§ **ACTIVITY**:
Each entry that follows should be retyped in full and exactly.
━━━━━ RECORDS FOR THIS TASK ━━━━━
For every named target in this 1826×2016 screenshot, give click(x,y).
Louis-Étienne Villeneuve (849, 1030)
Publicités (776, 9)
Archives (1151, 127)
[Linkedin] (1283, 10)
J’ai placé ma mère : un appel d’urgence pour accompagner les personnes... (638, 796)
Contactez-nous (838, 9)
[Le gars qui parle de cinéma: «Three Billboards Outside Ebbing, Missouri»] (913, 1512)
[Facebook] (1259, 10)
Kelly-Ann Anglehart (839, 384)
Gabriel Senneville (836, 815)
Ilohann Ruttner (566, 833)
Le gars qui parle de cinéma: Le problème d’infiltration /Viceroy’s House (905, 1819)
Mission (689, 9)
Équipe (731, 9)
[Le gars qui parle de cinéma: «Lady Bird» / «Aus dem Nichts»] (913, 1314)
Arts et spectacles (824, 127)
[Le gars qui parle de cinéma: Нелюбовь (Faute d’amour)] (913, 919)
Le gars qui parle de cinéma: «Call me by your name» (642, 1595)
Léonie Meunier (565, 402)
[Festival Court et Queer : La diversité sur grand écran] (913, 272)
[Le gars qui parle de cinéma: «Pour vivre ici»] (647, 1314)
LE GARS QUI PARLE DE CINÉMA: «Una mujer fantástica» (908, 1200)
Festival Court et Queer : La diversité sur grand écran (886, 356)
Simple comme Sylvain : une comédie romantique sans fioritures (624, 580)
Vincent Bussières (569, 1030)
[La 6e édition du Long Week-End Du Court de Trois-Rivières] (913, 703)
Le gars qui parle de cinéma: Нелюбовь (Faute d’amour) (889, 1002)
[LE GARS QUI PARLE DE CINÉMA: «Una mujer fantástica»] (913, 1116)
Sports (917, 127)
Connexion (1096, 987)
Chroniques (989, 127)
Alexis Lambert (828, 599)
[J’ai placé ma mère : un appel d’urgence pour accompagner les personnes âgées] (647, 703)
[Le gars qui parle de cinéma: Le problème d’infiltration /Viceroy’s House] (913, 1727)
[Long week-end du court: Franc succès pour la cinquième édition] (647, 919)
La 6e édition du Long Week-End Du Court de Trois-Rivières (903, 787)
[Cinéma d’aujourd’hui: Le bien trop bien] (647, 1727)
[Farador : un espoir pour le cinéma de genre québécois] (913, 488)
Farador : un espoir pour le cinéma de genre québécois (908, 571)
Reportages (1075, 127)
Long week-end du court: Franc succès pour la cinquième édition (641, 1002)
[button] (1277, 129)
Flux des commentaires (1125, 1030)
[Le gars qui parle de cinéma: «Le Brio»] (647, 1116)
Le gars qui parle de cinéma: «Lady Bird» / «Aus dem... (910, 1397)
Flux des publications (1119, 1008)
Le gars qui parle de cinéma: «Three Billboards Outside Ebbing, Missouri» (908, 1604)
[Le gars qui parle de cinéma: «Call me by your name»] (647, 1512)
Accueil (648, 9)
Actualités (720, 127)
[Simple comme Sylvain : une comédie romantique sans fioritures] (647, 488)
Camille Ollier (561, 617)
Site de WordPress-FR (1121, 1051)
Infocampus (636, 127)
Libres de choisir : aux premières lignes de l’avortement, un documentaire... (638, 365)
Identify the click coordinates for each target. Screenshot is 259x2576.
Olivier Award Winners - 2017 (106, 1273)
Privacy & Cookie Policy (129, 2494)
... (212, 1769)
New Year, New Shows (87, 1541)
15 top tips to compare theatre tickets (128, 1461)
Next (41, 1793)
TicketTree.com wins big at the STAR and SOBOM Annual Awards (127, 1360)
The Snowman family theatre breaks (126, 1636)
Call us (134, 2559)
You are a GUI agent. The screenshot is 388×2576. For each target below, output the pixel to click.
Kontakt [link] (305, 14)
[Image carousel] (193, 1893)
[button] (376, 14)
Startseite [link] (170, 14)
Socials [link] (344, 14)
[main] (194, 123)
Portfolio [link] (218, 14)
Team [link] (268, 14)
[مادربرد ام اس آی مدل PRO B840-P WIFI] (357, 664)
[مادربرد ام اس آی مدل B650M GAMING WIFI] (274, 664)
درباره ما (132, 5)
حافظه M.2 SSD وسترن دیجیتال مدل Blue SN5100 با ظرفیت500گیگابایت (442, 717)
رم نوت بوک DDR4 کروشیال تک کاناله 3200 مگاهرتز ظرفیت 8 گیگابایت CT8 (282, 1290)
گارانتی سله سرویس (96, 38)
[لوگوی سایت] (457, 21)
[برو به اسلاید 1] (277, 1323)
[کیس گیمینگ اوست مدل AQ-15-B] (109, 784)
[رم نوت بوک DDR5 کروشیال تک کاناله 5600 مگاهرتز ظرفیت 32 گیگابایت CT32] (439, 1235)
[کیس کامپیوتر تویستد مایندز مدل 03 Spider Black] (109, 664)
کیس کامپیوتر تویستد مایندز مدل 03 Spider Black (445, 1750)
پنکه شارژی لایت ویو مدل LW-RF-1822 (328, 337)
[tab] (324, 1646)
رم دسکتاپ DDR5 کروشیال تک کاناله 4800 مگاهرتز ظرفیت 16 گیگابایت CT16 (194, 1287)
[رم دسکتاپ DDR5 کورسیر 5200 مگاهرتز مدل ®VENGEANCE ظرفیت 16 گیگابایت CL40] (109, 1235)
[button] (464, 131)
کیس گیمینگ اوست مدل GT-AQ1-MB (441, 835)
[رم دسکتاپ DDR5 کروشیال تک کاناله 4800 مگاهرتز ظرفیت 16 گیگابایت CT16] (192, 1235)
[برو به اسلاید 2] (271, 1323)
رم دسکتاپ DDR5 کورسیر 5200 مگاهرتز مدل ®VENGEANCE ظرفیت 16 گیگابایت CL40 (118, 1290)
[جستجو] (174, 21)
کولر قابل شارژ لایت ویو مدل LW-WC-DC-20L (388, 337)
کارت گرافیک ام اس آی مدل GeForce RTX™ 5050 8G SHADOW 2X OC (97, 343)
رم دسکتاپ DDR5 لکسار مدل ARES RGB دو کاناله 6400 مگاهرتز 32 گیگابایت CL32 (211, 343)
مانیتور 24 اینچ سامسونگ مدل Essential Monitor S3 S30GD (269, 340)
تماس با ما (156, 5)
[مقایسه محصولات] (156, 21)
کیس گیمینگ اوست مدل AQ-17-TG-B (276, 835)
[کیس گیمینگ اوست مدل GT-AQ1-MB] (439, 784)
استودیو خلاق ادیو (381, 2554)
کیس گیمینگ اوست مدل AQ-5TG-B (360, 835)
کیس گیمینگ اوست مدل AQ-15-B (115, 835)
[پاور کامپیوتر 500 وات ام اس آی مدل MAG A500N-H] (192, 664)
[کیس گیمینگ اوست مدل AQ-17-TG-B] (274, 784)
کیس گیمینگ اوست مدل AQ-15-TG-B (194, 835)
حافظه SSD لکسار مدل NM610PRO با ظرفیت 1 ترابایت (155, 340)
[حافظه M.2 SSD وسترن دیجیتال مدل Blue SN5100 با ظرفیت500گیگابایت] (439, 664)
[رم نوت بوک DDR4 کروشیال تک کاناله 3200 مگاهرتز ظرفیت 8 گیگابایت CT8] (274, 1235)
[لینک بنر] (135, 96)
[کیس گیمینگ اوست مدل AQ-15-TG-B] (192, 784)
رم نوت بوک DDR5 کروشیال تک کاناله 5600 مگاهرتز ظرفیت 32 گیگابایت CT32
━━━━━
§ **OUTPUT FOR THIS TASK**:
For every named target in this 1826×2016 screenshot, give click(x,y).
Louis-Étienne Villeneuve (849, 1030)
Publicités (776, 9)
Archives (1151, 127)
[Linkedin] (1283, 10)
J’ai placé ma mère : un appel d’urgence pour accompagner les personnes... (638, 796)
Contactez-nous (838, 9)
[Le gars qui parle de cinéma: «Three Billboards Outside Ebbing, Missouri»] (913, 1512)
[Facebook] (1259, 10)
Kelly-Ann Anglehart (839, 384)
Gabriel Senneville (836, 815)
Ilohann Ruttner (566, 833)
Le gars qui parle de cinéma: Le problème d’infiltration /Viceroy’s House (905, 1819)
Mission (689, 9)
Équipe (731, 9)
[Le gars qui parle de cinéma: «Lady Bird» / «Aus dem Nichts»] (913, 1314)
Arts et spectacles (824, 127)
[Le gars qui parle de cinéma: Нелюбовь (Faute d’amour)] (913, 919)
Le gars qui parle de cinéma: «Call me by your name» (642, 1595)
Léonie Meunier (565, 402)
[Festival Court et Queer : La diversité sur grand écran] (913, 272)
[Le gars qui parle de cinéma: «Pour vivre ici»] (647, 1314)
LE GARS QUI PARLE DE CINÉMA: «Una mujer fantástica» (908, 1200)
Festival Court et Queer : La diversité sur grand écran (886, 356)
Simple comme Sylvain : une comédie romantique sans fioritures (624, 580)
Vincent Bussières (569, 1030)
[La 6e édition du Long Week-End Du Court de Trois-Rivières] (913, 703)
Le gars qui parle de cinéma: Нелюбовь (Faute d’amour) (889, 1002)
[LE GARS QUI PARLE DE CINÉMA: «Una mujer fantástica»] (913, 1116)
Sports (917, 127)
Connexion (1096, 987)
Chroniques (989, 127)
Alexis Lambert (828, 599)
[J’ai placé ma mère : un appel d’urgence pour accompagner les personnes âgées] (647, 703)
[Le gars qui parle de cinéma: Le problème d’infiltration /Viceroy’s House] (913, 1727)
[Long week-end du court: Franc succès pour la cinquième édition] (647, 919)
La 6e édition du Long Week-End Du Court de Trois-Rivières (903, 787)
[Cinéma d’aujourd’hui: Le bien trop bien] (647, 1727)
[Farador : un espoir pour le cinéma de genre québécois] (913, 488)
Farador : un espoir pour le cinéma de genre québécois (908, 571)
Reportages (1075, 127)
Long week-end du court: Franc succès pour la cinquième édition (641, 1002)
[button] (1277, 129)
Flux des commentaires (1125, 1030)
[Le gars qui parle de cinéma: «Le Brio»] (647, 1116)
Le gars qui parle de cinéma: «Lady Bird» / «Aus dem... (910, 1397)
Flux des publications (1119, 1008)
Le gars qui parle de cinéma: «Three Billboards Outside Ebbing, Missouri» (908, 1604)
[Le gars qui parle de cinéma: «Call me by your name»] (647, 1512)
Accueil (648, 9)
Actualités (720, 127)
[Simple comme Sylvain : une comédie romantique sans fioritures] (647, 488)
Camille Ollier (561, 617)
Site de WordPress-FR (1121, 1051)
Infocampus (636, 127)
Libres de choisir : aux premières lignes de l’avortement, un documentaire... (638, 365)
Identify the click coordinates for each target. Screenshot is 259x2576.
Olivier Award Winners - 2017 (106, 1273)
Privacy & Cookie Policy (129, 2494)
... (212, 1769)
New Year, New Shows (87, 1541)
15 top tips to compare theatre tickets (128, 1461)
Next (41, 1793)
TicketTree.com wins big at the STAR and SOBOM Annual Awards (127, 1360)
The Snowman family theatre breaks (126, 1636)
Call us (134, 2559)
You are a GUI agent. The screenshot is 388×2576. For each target below, output the pixel to click.
Kontakt [link] (305, 14)
[Image carousel] (193, 1893)
[button] (376, 14)
Startseite [link] (170, 14)
Socials [link] (344, 14)
[main] (194, 123)
Portfolio [link] (218, 14)
Team [link] (268, 14)
[مادربرد ام اس آی مدل PRO B840-P WIFI] (357, 664)
[مادربرد ام اس آی مدل B650M GAMING WIFI] (274, 664)
درباره ما (132, 5)
حافظه M.2 SSD وسترن دیجیتال مدل Blue SN5100 با ظرفیت500گیگابایت (442, 717)
رم نوت بوک DDR4 کروشیال تک کاناله 3200 مگاهرتز ظرفیت 8 گیگابایت CT8 (282, 1290)
گارانتی سله سرویس (96, 38)
[لوگوی سایت] (457, 21)
[برو به اسلاید 1] (277, 1323)
[کیس گیمینگ اوست مدل AQ-15-B] (109, 784)
[رم نوت بوک DDR5 کروشیال تک کاناله 5600 مگاهرتز ظرفیت 32 گیگابایت CT32] (439, 1235)
[کیس کامپیوتر تویستد مایندز مدل 03 Spider Black] (109, 664)
کیس کامپیوتر تویستد مایندز مدل 03 Spider Black (445, 1750)
پنکه شارژی لایت ویو مدل LW-RF-1822 (328, 337)
[tab] (324, 1646)
رم دسکتاپ DDR5 کروشیال تک کاناله 4800 مگاهرتز ظرفیت 16 گیگابایت CT16 (194, 1287)
[رم دسکتاپ DDR5 کورسیر 5200 مگاهرتز مدل ®VENGEANCE ظرفیت 16 گیگابایت CL40] (109, 1235)
[button] (464, 131)
کیس گیمینگ اوست مدل GT-AQ1-MB (441, 835)
[رم دسکتاپ DDR5 کروشیال تک کاناله 4800 مگاهرتز ظرفیت 16 گیگابایت CT16] (192, 1235)
[برو به اسلاید 2] (271, 1323)
رم دسکتاپ DDR5 کورسیر 5200 مگاهرتز مدل ®VENGEANCE ظرفیت 16 گیگابایت CL40 (118, 1290)
[جستجو] (174, 21)
کولر قابل شارژ لایت ویو مدل LW-WC-DC-20L (388, 337)
کارت گرافیک ام اس آی مدل GeForce RTX™ 5050 8G SHADOW 2X OC (97, 343)
رم دسکتاپ DDR5 لکسار مدل ARES RGB دو کاناله 6400 مگاهرتز 32 گیگابایت CL32 (211, 343)
مانیتور 24 اینچ سامسونگ مدل Essential Monitor S3 S30GD (269, 340)
تماس با ما (156, 5)
[مقایسه محصولات] (156, 21)
کیس گیمینگ اوست مدل AQ-17-TG-B (276, 835)
[کیس گیمینگ اوست مدل GT-AQ1-MB] (439, 784)
استودیو خلاق ادیو (381, 2554)
کیس گیمینگ اوست مدل AQ-5TG-B (360, 835)
کیس گیمینگ اوست مدل AQ-15-B (115, 835)
[پاور کامپیوتر 500 وات ام اس آی مدل MAG A500N-H] (192, 664)
[کیس گیمینگ اوست مدل AQ-17-TG-B] (274, 784)
کیس گیمینگ اوست مدل AQ-15-TG-B (194, 835)
حافظه SSD لکسار مدل NM610PRO با ظرفیت 1 ترابایت (155, 340)
[حافظه M.2 SSD وسترن دیجیتال مدل Blue SN5100 با ظرفیت500گیگابایت] (439, 664)
[رم نوت بوک DDR4 کروشیال تک کاناله 3200 مگاهرتز ظرفیت 8 گیگابایت CT8] (274, 1235)
[لینک بنر] (135, 96)
[کیس گیمینگ اوست مدل AQ-15-TG-B] (192, 784)
رم نوت بوک DDR5 کروشیال تک کاناله 5600 مگاهرتز ظرفیت 32 گیگابایت CT32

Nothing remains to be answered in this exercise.